> *Take a multivariate regression model that predicts blood pressure from demogr...

> Take a multivariate regression model that predicts blood pressure from demographic data (age, sex, weight, etc). You can train a pretty accurate model for that kind of task if you have enough data (a few thousand data points). Does that model need to "reason" about human behaviour in order to be good at predicting BP? Nope. All it needs is a lot of data. That's how statistics works. So why is it different for a predictive model of BP and different for a next-token prediction model?

For one, because the goal function for the latter is "predict output that makes sense to humans", in the fully broad, fully general sense of that statement.

It's not just one thing, like parse grocery lists, XOR write simple code, XOR write a story, XOR infer sentiment. XOR be a lossy cache for Wikipedia. It's all of them, separate or together, plus much more, plus correctly handling humor, sarcasm, surface-level errors (e.g. typos, naming), implied rules, shorthands, deep errors (think user being confused and using terminology wrong; LLMs can handle that fine), and an uncountable number of other things (because language is special, see below).

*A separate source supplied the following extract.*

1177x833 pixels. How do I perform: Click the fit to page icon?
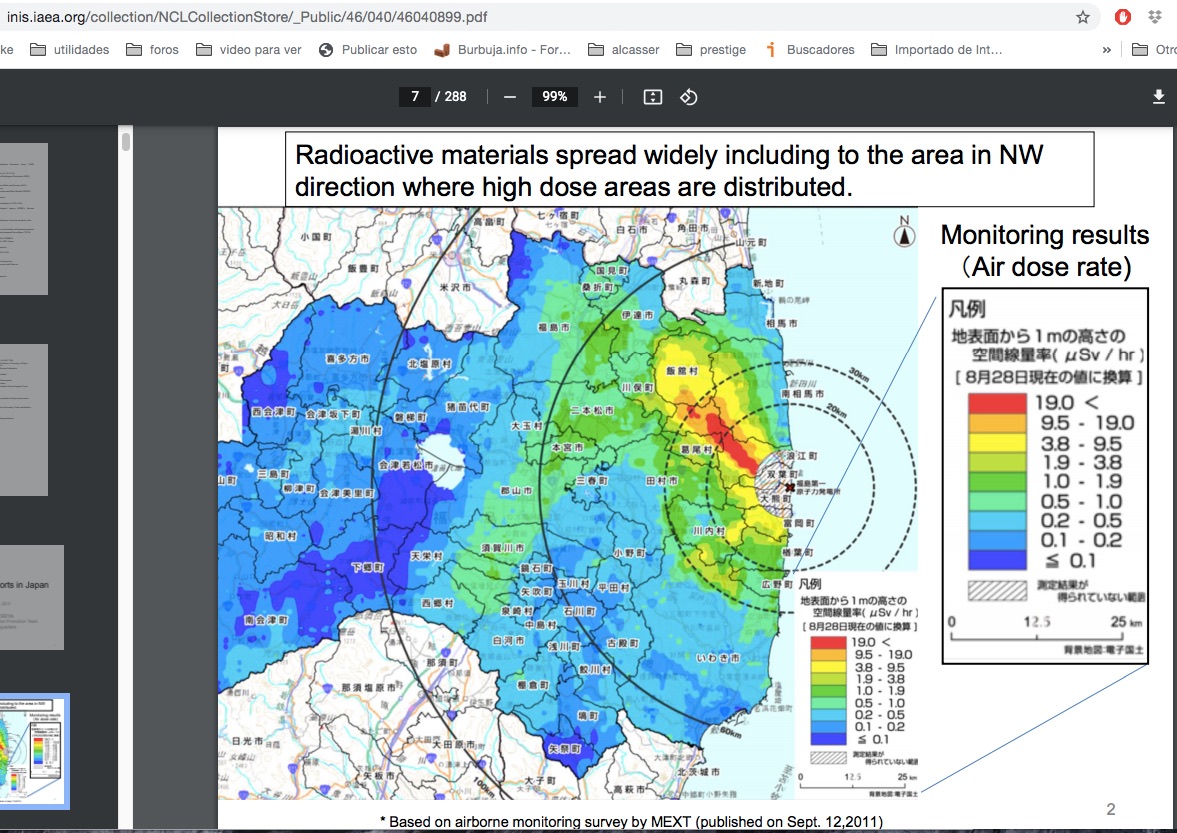coord(653,97)
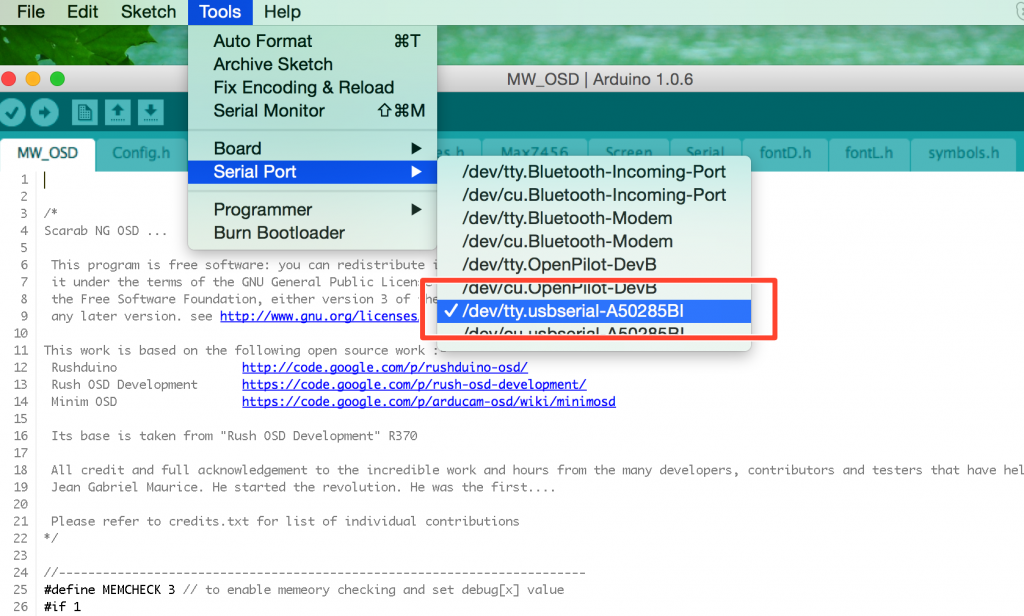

It's quite obvious this is a different class of things than a narrowly specialized model like BP predictor.

And yes, language is special. Despite Chomsky's protestations to the contrary, it's not really formally structured; all the grammar and syntax and vocabulary is merely classification of high-level patterns that tend to occur (though invention of print and public education definitely strengthened them). Any experience with learning a language, or actual talking to other people, makes it obvious that grammar or vocabulary are neither necessary nor sufficient to communication. At the same time, though, once established, the particular choices become another dimension that packs meaning (as it becomes apparent when e.g. pondering why some books or articles seem better than other).

Ultimately, language not a set of easy patterns you can learn (or code symbolically!) - it's a dance people do when communicating, whose structure is fluid and bound by reasoning capabilities of humans. Being able to reason this way is required to communicate with real humans in real, generic scenarios. Now, this isn't a proof LLMs can do it, but the degree to which they excel at this is at least a strong suggestion they qualitatively could be.